Frankie let her eyes fall to the floor in shame. Okay. She’d judged. So sue her.
“It’s okay, Frankie,” Maxine reassured. “There’s a lesson to be learned from your assumptions about me.”
“That I’m judgmental and bitter?”
Her deliberate smile was a sly tease. “No. That all men who are rich have to be
old
.”
For the third time that night, Frankie laughed.
Out loud.
With gusto.
CHAPTER FIVE
 
From the “still, but maybe a little less, reluctant” journal of ex-trophy wife Frankie Bennett: Okay, so Maxine was right. Sort of. Earning a paycheck
is
good for the soul. I do feel productive and useful. She was right when she said idle hands are the devil’s tools and all that encompasses as an idiom, yadda, yadda, yadda. Score one for Maxine. But I’ve come to believe Nikos’s hands are the devil’s instruments, and I wouldn’t mind them being idle on me. Sweet. Jesus.
 
“You’re beautiful.”
“You’re blind.”
“Sight impaired, thank you.”
“So it makes perfect sense you’d be in a strip joint where there’s nothing but a
visual
Utopia of thong-covered asses and naked breasts.”
The man at the bar chuckled. “I see with my other senses.”
Jasmine raised a skeptical eyebrow at this handsome man’s cane and leaned her forearms on the shiny mahogany of the bar top, nodding a thank-you to Bert the bartender when he set a club soda and lime in front of her. “I’ll bet you do.”
His sandy blond head nodded in appreciation of her tone. “For instance, my sharply honed other senses tell me you’re skeptical.”
“Me and cynical are old friends,” she only half teased, brushing her hair from her eyes. She wasn’t in the mood to cavort with customers today, paying or not. Most especially with a blind man . . . correction, sight-impaired man in a strip bar. No matter how attractive. And indeed, he was attractive. Lean, with a healthy glow to his cheeks and a body bunched with hard muscle.
His smile was ultrawhite in the dimly lit corner of the bar where they sat. “I’ll prove it to you.”
Jasmine sighed, making her irritation at his intrusion clear. Men—young, old, and in between—had been hitting on her since she was thirteen, and since her divorce from Ashton, she’d decided she was fed up. If and when she wanted another man’s attention, she’d make the moves—all of them—in her own damned time. For now, she was enjoying life in all its simplicity from her studio apartment with Gary. A man would only complicate her new path with silly romantic debris.

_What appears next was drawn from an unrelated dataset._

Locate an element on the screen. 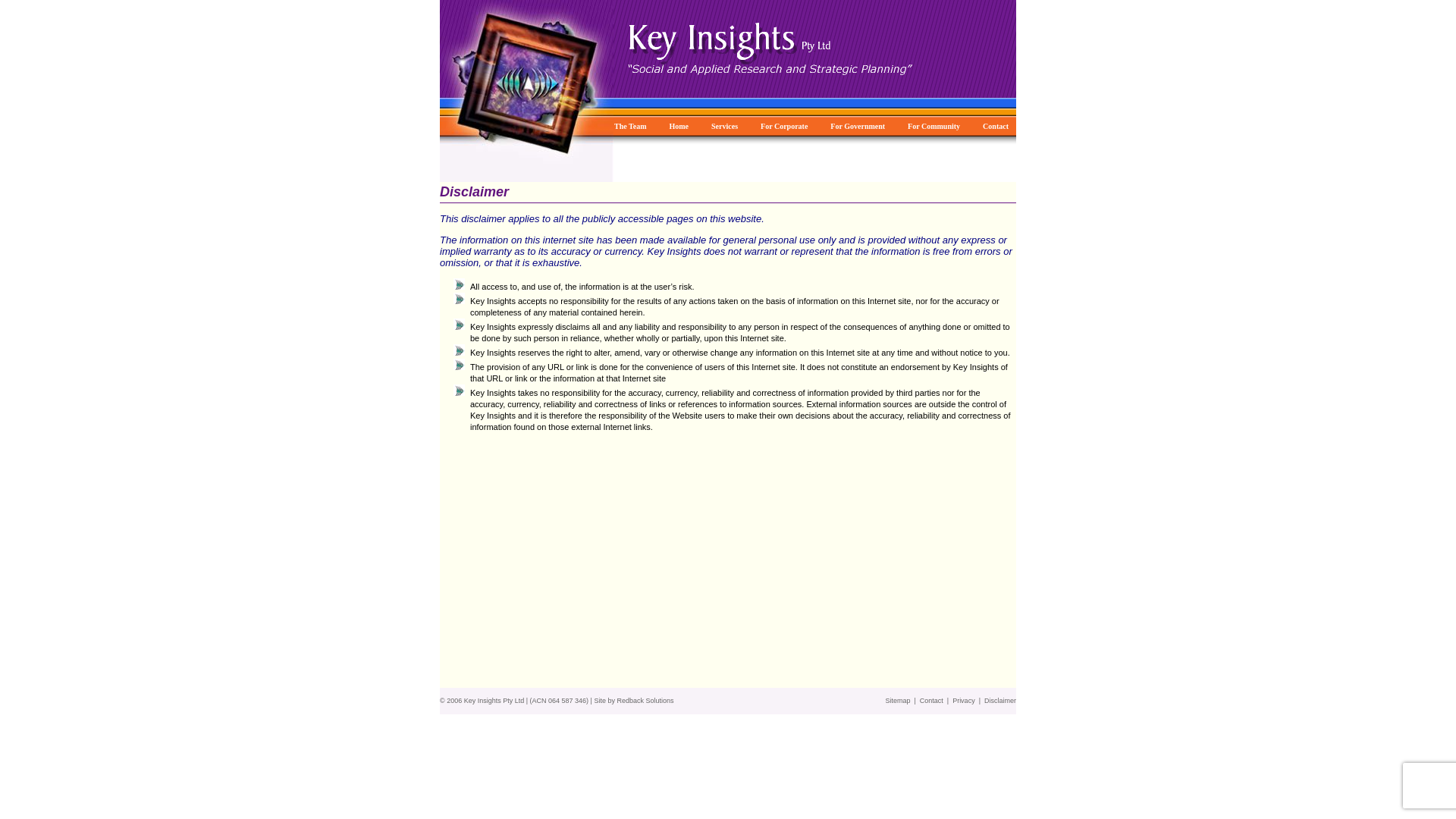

“I’m hurt you don’t want to play with me,” he chided good-naturedly, his deep green eyes looking at her as though they actually saw her. “I
am
blind.”
Sipping her club soda, Jasmine gave a half smile. “So because you have a disability I’m supposed to indulge you and your come-on? I thought people with disabilities wanted to be treated equally? I’m perfectly happy to give you the same fair treatment I’d give any sighted man. So in the interest of equality—go away.”